**PROBLEM TO SOLVE:**
Please print every record that follows, keeping each one exactly as it is.

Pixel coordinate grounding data
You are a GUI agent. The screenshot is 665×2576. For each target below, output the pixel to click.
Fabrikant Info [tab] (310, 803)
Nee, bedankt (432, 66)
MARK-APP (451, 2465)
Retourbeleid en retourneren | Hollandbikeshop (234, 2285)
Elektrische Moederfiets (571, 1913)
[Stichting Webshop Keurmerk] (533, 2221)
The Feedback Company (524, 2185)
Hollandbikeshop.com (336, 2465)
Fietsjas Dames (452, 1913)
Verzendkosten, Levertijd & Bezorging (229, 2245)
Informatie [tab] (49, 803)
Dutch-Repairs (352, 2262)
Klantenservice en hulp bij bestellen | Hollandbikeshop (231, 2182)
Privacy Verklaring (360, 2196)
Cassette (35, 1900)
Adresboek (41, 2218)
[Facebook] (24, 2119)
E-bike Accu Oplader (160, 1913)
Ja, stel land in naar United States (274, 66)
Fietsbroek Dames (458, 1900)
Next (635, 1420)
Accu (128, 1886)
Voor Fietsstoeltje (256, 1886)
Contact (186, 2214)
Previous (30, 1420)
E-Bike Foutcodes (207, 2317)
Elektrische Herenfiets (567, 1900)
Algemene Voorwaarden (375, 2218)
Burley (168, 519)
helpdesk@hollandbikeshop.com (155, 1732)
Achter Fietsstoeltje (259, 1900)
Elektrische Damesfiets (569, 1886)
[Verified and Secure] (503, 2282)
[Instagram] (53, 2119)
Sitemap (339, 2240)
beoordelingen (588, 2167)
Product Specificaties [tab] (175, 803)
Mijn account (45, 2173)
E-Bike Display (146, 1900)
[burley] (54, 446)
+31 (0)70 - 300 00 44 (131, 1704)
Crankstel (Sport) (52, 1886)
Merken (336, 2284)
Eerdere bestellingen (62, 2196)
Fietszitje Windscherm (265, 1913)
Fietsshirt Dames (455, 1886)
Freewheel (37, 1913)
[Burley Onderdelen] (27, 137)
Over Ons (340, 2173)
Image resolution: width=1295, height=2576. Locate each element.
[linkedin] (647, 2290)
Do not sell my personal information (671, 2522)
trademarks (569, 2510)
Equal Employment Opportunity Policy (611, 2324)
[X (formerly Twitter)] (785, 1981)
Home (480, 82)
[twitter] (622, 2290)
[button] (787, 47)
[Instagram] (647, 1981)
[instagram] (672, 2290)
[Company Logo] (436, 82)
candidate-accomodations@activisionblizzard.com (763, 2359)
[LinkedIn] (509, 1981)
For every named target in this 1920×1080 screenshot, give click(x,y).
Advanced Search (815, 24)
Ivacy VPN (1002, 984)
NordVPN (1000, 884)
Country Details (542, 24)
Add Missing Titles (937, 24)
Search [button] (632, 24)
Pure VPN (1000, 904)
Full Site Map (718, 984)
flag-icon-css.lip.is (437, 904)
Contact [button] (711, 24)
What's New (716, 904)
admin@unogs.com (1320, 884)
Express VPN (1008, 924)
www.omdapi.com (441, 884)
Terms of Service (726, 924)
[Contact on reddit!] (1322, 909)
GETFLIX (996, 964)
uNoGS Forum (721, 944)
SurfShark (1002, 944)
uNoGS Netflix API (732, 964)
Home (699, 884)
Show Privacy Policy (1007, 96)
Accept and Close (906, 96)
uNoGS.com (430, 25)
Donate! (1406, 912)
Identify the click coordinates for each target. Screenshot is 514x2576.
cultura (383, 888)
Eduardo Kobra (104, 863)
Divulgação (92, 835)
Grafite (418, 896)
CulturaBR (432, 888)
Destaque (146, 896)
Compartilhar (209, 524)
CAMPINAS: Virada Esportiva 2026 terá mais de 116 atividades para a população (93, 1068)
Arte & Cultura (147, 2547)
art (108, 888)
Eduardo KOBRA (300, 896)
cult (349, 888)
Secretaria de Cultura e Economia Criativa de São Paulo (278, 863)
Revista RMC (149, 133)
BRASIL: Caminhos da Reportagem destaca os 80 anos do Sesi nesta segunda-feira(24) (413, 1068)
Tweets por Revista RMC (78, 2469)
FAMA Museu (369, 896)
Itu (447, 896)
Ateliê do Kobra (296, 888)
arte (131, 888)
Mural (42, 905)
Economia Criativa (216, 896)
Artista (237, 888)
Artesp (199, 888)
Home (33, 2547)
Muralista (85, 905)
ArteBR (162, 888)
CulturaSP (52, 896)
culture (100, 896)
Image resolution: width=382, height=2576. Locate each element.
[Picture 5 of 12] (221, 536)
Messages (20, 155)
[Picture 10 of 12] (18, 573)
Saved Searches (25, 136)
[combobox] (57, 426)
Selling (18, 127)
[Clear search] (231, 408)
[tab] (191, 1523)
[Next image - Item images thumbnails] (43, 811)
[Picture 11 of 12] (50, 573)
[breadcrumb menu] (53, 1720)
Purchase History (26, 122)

**RESULT:**
You are a GUI agent. The screenshot is 665×2576. For each target below, output the pixel to click.
Fabrikant Info [tab] (310, 803)
Nee, bedankt (432, 66)
MARK-APP (451, 2465)
Retourbeleid en retourneren | Hollandbikeshop (234, 2285)
Elektrische Moederfiets (571, 1913)
[Stichting Webshop Keurmerk] (533, 2221)
The Feedback Company (524, 2185)
Hollandbikeshop.com (336, 2465)
Fietsjas Dames (452, 1913)
Verzendkosten, Levertijd & Bezorging (229, 2245)
Informatie [tab] (49, 803)
Dutch-Repairs (352, 2262)
Klantenservice en hulp bij bestellen | Hollandbikeshop (231, 2182)
Privacy Verklaring (360, 2196)
Cassette (35, 1900)
Adresboek (41, 2218)
[Facebook] (24, 2119)
E-bike Accu Oplader (160, 1913)
Ja, stel land in naar United States (274, 66)
Fietsbroek Dames (458, 1900)
Next (635, 1420)
Accu (128, 1886)
Voor Fietsstoeltje (256, 1886)
Contact (186, 2214)
Previous (30, 1420)
E-Bike Foutcodes (207, 2317)
Elektrische Herenfiets (567, 1900)
Algemene Voorwaarden (375, 2218)
Burley (168, 519)
helpdesk@hollandbikeshop.com (155, 1732)
Achter Fietsstoeltje (259, 1900)
Elektrische Damesfiets (569, 1886)
[Verified and Secure] (503, 2282)
[Instagram] (53, 2119)
Sitemap (339, 2240)
beoordelingen (588, 2167)
Product Specificaties [tab] (175, 803)
Mijn account (45, 2173)
E-Bike Display (146, 1900)
[burley] (54, 446)
+31 (0)70 - 300 00 44 (131, 1704)
Crankstel (Sport) (52, 1886)
Merken (336, 2284)
Eerdere bestellingen (62, 2196)
Fietszitje Windscherm (265, 1913)
Fietsshirt Dames (455, 1886)
Freewheel (37, 1913)
[Burley Onderdelen] (27, 137)
Over Ons (340, 2173)
Image resolution: width=1295, height=2576. Locate each element.
[linkedin] (647, 2290)
Do not sell my personal information (671, 2522)
trademarks (569, 2510)
Equal Employment Opportunity Policy (611, 2324)
[X (formerly Twitter)] (785, 1981)
Home (480, 82)
[twitter] (622, 2290)
[button] (787, 47)
[Instagram] (647, 1981)
[instagram] (672, 2290)
[Company Logo] (436, 82)
candidate-accomodations@activisionblizzard.com (763, 2359)
[LinkedIn] (509, 1981)
For every named target in this 1920×1080 screenshot, give click(x,y).
Advanced Search (815, 24)
Ivacy VPN (1002, 984)
NordVPN (1000, 884)
Country Details (542, 24)
Add Missing Titles (937, 24)
Search [button] (632, 24)
Pure VPN (1000, 904)
Full Site Map (718, 984)
flag-icon-css.lip.is (437, 904)
Contact [button] (711, 24)
What's New (716, 904)
admin@unogs.com (1320, 884)
Express VPN (1008, 924)
www.omdapi.com (441, 884)
Terms of Service (726, 924)
[Contact on reddit!] (1322, 909)
GETFLIX (996, 964)
uNoGS Forum (721, 944)
SurfShark (1002, 944)
uNoGS Netflix API (732, 964)
Home (699, 884)
Show Privacy Policy (1007, 96)
Accept and Close (906, 96)
uNoGS.com (430, 25)
Donate! (1406, 912)
Identify the click coordinates for each target. Screenshot is 514x2576.
cultura (383, 888)
Eduardo Kobra (104, 863)
Divulgação (92, 835)
Grafite (418, 896)
CulturaBR (432, 888)
Destaque (146, 896)
Compartilhar (209, 524)
CAMPINAS: Virada Esportiva 2026 terá mais de 116 atividades para a população (93, 1068)
Arte & Cultura (147, 2547)
art (108, 888)
Eduardo KOBRA (300, 896)
cult (349, 888)
Secretaria de Cultura e Economia Criativa de São Paulo (278, 863)
Revista RMC (149, 133)
BRASIL: Caminhos da Reportagem destaca os 80 anos do Sesi nesta segunda-feira(24) (413, 1068)
Tweets por Revista RMC (78, 2469)
FAMA Museu (369, 896)
Itu (447, 896)
Ateliê do Kobra (296, 888)
arte (131, 888)
Mural (42, 905)
Economia Criativa (216, 896)
Artista (237, 888)
Artesp (199, 888)
Home (33, 2547)
Muralista (85, 905)
ArteBR (162, 888)
CulturaSP (52, 896)
culture (100, 896)
Image resolution: width=382, height=2576. Locate each element.
[Picture 5 of 12] (221, 536)
Messages (20, 155)
[Picture 10 of 12] (18, 573)
Saved Searches (25, 136)
[combobox] (57, 426)
Selling (18, 127)
[Clear search] (231, 408)
[tab] (191, 1523)
[Next image - Item images thumbnails] (43, 811)
[Picture 11 of 12] (50, 573)
[breadcrumb menu] (53, 1720)
Purchase History (26, 122)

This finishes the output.